The entries below are to be repeated verbatim, in full.
[[ Available data open ]]
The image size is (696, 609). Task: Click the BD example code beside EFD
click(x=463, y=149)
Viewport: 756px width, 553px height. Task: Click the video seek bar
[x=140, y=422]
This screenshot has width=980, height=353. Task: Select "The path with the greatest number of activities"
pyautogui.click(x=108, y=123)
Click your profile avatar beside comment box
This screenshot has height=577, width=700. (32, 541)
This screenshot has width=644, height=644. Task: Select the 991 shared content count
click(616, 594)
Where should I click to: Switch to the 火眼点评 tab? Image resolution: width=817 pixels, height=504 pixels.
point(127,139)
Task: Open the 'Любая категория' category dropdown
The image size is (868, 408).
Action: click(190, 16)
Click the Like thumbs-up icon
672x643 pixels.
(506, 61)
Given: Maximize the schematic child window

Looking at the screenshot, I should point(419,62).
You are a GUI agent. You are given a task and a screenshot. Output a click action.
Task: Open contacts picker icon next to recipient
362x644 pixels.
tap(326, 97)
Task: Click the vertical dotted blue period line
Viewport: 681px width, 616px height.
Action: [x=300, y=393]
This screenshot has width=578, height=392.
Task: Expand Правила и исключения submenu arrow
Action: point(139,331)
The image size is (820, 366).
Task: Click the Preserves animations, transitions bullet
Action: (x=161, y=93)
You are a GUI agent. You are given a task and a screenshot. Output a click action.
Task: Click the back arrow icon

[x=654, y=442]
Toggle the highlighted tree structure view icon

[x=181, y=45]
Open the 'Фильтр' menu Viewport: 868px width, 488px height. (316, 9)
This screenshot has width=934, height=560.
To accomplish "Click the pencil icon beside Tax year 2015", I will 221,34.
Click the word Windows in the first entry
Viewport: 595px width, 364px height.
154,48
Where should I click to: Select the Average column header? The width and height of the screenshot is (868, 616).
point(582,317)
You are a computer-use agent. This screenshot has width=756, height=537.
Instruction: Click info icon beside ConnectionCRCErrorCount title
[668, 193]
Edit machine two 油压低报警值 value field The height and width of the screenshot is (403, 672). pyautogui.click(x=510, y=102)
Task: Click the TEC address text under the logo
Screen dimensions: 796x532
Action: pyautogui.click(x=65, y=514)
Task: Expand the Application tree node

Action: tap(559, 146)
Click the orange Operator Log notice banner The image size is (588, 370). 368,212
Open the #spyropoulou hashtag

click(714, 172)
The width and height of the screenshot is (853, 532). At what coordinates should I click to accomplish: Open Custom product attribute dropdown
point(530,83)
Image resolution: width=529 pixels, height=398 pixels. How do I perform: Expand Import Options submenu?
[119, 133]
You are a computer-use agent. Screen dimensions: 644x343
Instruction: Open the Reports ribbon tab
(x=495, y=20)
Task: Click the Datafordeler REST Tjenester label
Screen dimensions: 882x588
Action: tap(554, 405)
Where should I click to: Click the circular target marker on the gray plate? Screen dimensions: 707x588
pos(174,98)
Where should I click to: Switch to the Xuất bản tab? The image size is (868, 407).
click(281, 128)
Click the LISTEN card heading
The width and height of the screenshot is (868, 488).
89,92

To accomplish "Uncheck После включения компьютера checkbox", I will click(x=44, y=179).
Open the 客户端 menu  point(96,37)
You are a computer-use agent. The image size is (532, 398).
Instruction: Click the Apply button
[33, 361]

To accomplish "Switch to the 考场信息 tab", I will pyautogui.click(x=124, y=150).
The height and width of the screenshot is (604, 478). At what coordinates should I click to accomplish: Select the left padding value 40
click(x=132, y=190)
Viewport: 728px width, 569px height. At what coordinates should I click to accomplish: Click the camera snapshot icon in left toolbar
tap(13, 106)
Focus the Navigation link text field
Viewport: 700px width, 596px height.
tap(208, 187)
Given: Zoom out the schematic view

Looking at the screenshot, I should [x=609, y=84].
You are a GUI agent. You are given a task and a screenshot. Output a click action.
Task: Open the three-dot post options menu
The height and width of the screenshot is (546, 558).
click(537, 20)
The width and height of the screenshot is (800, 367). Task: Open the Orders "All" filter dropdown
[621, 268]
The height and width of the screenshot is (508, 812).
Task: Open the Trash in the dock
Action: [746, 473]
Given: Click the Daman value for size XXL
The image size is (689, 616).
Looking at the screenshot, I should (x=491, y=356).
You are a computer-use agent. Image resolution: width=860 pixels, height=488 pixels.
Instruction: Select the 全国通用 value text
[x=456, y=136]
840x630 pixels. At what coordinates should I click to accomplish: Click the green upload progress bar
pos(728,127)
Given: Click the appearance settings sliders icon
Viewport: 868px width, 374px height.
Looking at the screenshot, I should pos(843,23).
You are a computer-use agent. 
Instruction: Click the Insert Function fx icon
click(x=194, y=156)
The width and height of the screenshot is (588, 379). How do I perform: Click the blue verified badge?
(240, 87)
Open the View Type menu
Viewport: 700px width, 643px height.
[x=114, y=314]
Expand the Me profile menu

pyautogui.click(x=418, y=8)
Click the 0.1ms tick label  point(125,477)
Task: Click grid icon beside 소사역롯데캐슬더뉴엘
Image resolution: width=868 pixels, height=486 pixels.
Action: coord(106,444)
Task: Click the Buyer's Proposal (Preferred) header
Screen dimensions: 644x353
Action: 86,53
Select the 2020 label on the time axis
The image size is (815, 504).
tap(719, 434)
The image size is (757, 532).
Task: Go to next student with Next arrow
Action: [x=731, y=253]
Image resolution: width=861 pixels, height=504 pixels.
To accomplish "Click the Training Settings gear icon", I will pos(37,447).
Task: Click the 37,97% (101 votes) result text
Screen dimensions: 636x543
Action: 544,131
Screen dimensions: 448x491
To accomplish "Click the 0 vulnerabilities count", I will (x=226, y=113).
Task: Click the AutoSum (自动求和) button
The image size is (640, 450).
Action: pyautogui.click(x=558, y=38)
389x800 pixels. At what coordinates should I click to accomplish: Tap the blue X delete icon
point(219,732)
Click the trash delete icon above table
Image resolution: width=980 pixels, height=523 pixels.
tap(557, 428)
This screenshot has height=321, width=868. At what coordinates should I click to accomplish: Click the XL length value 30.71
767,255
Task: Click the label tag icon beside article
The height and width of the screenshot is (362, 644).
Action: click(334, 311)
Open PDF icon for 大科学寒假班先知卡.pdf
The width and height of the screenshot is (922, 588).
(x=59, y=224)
[[ Available data closed ]]
§ **Answer to this exercise**:
The image size is (696, 609). Task: Click the BD example code beside EFD
click(x=463, y=149)
Viewport: 756px width, 553px height. Task: Click the video seek bar
[x=140, y=422]
This screenshot has width=980, height=353. Task: Select "The path with the greatest number of activities"
pyautogui.click(x=108, y=123)
Click your profile avatar beside comment box
This screenshot has height=577, width=700. (32, 541)
This screenshot has width=644, height=644. Task: Select the 991 shared content count
click(616, 594)
Where should I click to: Switch to the 火眼点评 tab? Image resolution: width=817 pixels, height=504 pixels.
point(127,139)
Task: Open the 'Любая категория' category dropdown
The image size is (868, 408).
Action: click(190, 16)
Click the Like thumbs-up icon
672x643 pixels.
(506, 61)
Given: Maximize the schematic child window

Looking at the screenshot, I should point(419,62).
You are a GUI agent. You are given a task and a screenshot. Output a click action.
Task: Open contacts picker icon next to recipient
362x644 pixels.
tap(326, 97)
Task: Click the vertical dotted blue period line
Viewport: 681px width, 616px height.
Action: [x=300, y=393]
This screenshot has width=578, height=392.
Task: Expand Правила и исключения submenu arrow
Action: point(139,331)
The image size is (820, 366).
Task: Click the Preserves animations, transitions bullet
Action: (x=161, y=93)
You are a GUI agent. You are given a task and a screenshot. Output a click action.
Task: Click the back arrow icon

[x=654, y=442]
Toggle the highlighted tree structure view icon

[x=181, y=45]
Open the 'Фильтр' menu Viewport: 868px width, 488px height. (316, 9)
This screenshot has width=934, height=560.
To accomplish "Click the pencil icon beside Tax year 2015", I will 221,34.
Click the word Windows in the first entry
Viewport: 595px width, 364px height.
154,48
Where should I click to: Select the Average column header? The width and height of the screenshot is (868, 616).
point(582,317)
You are a computer-use agent. This screenshot has width=756, height=537.
Instruction: Click info icon beside ConnectionCRCErrorCount title
[668, 193]
Edit machine two 油压低报警值 value field The height and width of the screenshot is (403, 672). pyautogui.click(x=510, y=102)
Task: Click the TEC address text under the logo
Screen dimensions: 796x532
Action: pyautogui.click(x=65, y=514)
Task: Expand the Application tree node

Action: tap(559, 146)
Click the orange Operator Log notice banner The image size is (588, 370). 368,212
Open the #spyropoulou hashtag

click(714, 172)
The width and height of the screenshot is (853, 532). At what coordinates should I click to accomplish: Open Custom product attribute dropdown
point(530,83)
Image resolution: width=529 pixels, height=398 pixels. How do I perform: Expand Import Options submenu?
[119, 133]
You are a computer-use agent. Screen dimensions: 644x343
Instruction: Open the Reports ribbon tab
(x=495, y=20)
Task: Click the Datafordeler REST Tjenester label
Screen dimensions: 882x588
Action: tap(554, 405)
Where should I click to: Click the circular target marker on the gray plate? Screen dimensions: 707x588
pos(174,98)
Where should I click to: Switch to the Xuất bản tab? The image size is (868, 407).
click(281, 128)
Click the LISTEN card heading
The width and height of the screenshot is (868, 488).
89,92

To accomplish "Uncheck После включения компьютера checkbox", I will click(x=44, y=179).
Open the 客户端 menu  point(96,37)
You are a computer-use agent. The image size is (532, 398).
Instruction: Click the Apply button
[33, 361]

To accomplish "Switch to the 考场信息 tab", I will pyautogui.click(x=124, y=150).
The height and width of the screenshot is (604, 478). At what coordinates should I click to accomplish: Select the left padding value 40
click(x=132, y=190)
Viewport: 728px width, 569px height. At what coordinates should I click to accomplish: Click the camera snapshot icon in left toolbar
tap(13, 106)
Focus the Navigation link text field
Viewport: 700px width, 596px height.
tap(208, 187)
Given: Zoom out the schematic view

Looking at the screenshot, I should [x=609, y=84].
You are a GUI agent. You are given a task and a screenshot. Output a click action.
Task: Open the three-dot post options menu
The height and width of the screenshot is (546, 558).
click(537, 20)
The width and height of the screenshot is (800, 367). Task: Open the Orders "All" filter dropdown
[621, 268]
The height and width of the screenshot is (508, 812).
Task: Open the Trash in the dock
Action: [746, 473]
Given: Click the Daman value for size XXL
The image size is (689, 616).
Looking at the screenshot, I should (x=491, y=356).
You are a computer-use agent. Image resolution: width=860 pixels, height=488 pixels.
Instruction: Select the 全国通用 value text
[x=456, y=136]
840x630 pixels. At what coordinates should I click to accomplish: Click the green upload progress bar
pos(728,127)
Given: Click the appearance settings sliders icon
Viewport: 868px width, 374px height.
Looking at the screenshot, I should pos(843,23).
You are a computer-use agent. 
Instruction: Click the Insert Function fx icon
click(x=194, y=156)
The width and height of the screenshot is (588, 379). How do I perform: Click the blue verified badge?
(240, 87)
Open the View Type menu
Viewport: 700px width, 643px height.
[x=114, y=314]
Expand the Me profile menu

pyautogui.click(x=418, y=8)
Click the 0.1ms tick label  point(125,477)
Task: Click grid icon beside 소사역롯데캐슬더뉴엘
Image resolution: width=868 pixels, height=486 pixels.
Action: coord(106,444)
Task: Click the Buyer's Proposal (Preferred) header
Screen dimensions: 644x353
Action: 86,53
Select the 2020 label on the time axis
The image size is (815, 504).
tap(719, 434)
The image size is (757, 532).
Task: Go to next student with Next arrow
Action: [x=731, y=253]
Image resolution: width=861 pixels, height=504 pixels.
To accomplish "Click the Training Settings gear icon", I will pos(37,447).
Task: Click the 37,97% (101 votes) result text
Screen dimensions: 636x543
Action: 544,131
Screen dimensions: 448x491
To accomplish "Click the 0 vulnerabilities count", I will (x=226, y=113).
Task: Click the AutoSum (自动求和) button
The image size is (640, 450).
Action: pyautogui.click(x=558, y=38)
389x800 pixels. At what coordinates should I click to accomplish: Tap the blue X delete icon
point(219,732)
Click the trash delete icon above table
Image resolution: width=980 pixels, height=523 pixels.
tap(557, 428)
This screenshot has height=321, width=868. At what coordinates should I click to accomplish: Click the XL length value 30.71
767,255
Task: Click the label tag icon beside article
The height and width of the screenshot is (362, 644).
Action: click(334, 311)
Open PDF icon for 大科学寒假班先知卡.pdf
The width and height of the screenshot is (922, 588).
(x=59, y=224)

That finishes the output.